O atual movimento que se engendra para enfraquecer as funções do Conselho Nacional de Justiça pode deixá-lo à mercê dos tribunais locais
Quando da discussão da emenda constitucional nº 45/ 2004, antes da formulação do anteprojeto e durante a sua tramitação no Congresso, combati o denominado controle externo da magistratura, em artigos, inclusive para a “Folha”, e em audiência pública para a qual fui convidado pelo então presidente da Comissão de Constituição e Justiça, senador Bernardo Cabral (PFL-AM).
A emenda constitucional nº 45/ 2004, todavia, não estabeleceu um controle externo da magistratura, mas sim um controle interno mais eficiente (com nove magistrados e com a colaboração de quatro membros da OAB e Ministério Público, e apenas dois representantes do Congresso Nacional).
À evidência, a solução foi inteligente, tendo me colocado, de imediato, a defender tal poder correcional, que poderia agir originária, concorrente e simultaneamente às corregedorias ou conselhos de cada tribunal.
Aliás, o artigo 103-B, parágrafo 4º, inciso III da Constituição declara que a sociedade pode reclamar diretamente ao CNJ “contra membros ou órgãos do Poder Judiciário”, neles incluídos serviços auxiliares, e o inciso V, que cabe ao CNJ “rever de ofício ou mediante provocação os processos disciplinares de juízes e membros dos tribunais julgados há mais de um ano”.
A experiência dos primeiros anos, sob a presidência dos ministros Nelson Jobim, Ellen Gracie e Gilmar Mendes, foi excelente, agindo o CNJ rigorosamente de acordo com a interpretação que dou aos dois incisos.
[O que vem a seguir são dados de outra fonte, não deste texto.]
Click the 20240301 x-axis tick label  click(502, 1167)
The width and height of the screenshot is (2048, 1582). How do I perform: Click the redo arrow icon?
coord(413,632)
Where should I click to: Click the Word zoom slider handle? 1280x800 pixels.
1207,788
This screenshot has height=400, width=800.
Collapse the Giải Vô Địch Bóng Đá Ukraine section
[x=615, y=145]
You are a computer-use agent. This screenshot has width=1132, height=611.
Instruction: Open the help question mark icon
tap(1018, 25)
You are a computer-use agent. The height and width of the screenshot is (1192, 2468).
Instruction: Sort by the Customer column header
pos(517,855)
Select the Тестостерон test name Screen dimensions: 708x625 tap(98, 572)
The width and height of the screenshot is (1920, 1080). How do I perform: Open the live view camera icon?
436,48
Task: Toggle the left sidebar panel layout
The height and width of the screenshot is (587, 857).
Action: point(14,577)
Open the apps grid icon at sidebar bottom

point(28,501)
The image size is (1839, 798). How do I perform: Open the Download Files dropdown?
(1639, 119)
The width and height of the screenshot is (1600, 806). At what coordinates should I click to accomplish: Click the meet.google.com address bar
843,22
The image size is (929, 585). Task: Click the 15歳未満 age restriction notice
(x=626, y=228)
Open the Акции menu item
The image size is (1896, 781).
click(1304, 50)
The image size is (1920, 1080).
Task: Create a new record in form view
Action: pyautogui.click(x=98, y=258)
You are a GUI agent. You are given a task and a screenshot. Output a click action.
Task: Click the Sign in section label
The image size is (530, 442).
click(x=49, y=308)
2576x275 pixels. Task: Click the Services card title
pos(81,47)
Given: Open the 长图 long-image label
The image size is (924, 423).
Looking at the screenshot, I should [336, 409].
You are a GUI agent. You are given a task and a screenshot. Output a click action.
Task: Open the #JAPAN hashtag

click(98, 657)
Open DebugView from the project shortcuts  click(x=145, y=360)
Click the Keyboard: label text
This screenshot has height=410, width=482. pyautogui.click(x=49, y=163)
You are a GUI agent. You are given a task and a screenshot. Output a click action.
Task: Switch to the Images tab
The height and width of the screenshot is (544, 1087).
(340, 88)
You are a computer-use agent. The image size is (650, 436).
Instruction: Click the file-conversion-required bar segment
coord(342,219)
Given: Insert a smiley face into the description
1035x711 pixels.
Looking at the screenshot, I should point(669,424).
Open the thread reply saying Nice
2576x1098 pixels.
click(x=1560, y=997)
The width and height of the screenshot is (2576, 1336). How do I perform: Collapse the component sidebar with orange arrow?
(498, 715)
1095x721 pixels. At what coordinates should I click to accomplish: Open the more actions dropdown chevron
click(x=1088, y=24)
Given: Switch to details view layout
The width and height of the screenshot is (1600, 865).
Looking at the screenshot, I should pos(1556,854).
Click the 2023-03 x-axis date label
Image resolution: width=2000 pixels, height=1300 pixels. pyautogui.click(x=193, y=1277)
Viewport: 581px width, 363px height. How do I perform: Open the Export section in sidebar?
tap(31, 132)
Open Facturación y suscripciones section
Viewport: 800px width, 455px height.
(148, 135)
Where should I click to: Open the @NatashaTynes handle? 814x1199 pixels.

Ocorreu, portanto, nos cinco primeiros anos de sua atuação, um desventrar de realidades que o povo desconhecia, demonstrando o CNJ que se, como disse a ministra Ellen Gracie em recente entrevista, o Poder Judiciário é o menos corrupto dos três Poderes, a corrupção também nele existe, com inúmeras condenações, aposentadorias compulsórias e afastamento de magistrados.
Sem saudosismos, estou convencido de que a imagem do Poder Judiciário de hoje não se aproxima àquela do período em que comecei a advogar, quando os magistrados falavam exclusivamente nos autos e eram raros os casos de corrupção.
Mesmo assim, concordo com a ministra Ellen Gracie que é o menos corrupto dos poderes, para isto tendo concorrido o CNJ, nas questões mencionadas, por exercer um trabalho purificador, destacando-se nele, atualmente, a figura severa, mas justa, da ministra Eliana Calmon, corregedora do conselho.
Há em curso, todavia, um movimento para enfraquecer as funções do CNJ, entendendo que o órgão deveria examinar o comportamento ético dos magistrados apenas após pronunciamento de órgãos disciplinadores dos tribunais, o que, de certa forma, desfiguraria a instituição, pois ficaria à mercê dos tribunais locais, exatamente contra cuja inércia foi criado o CNJ. Em outras palavras, a emenda constitucional nº 45/2004 perderia todo o seu significado.
Ou pode o CNJ originária e/ou concorrentemente examinar processos de condutas dos magistrados, ou a sua manutenção perderia sentido.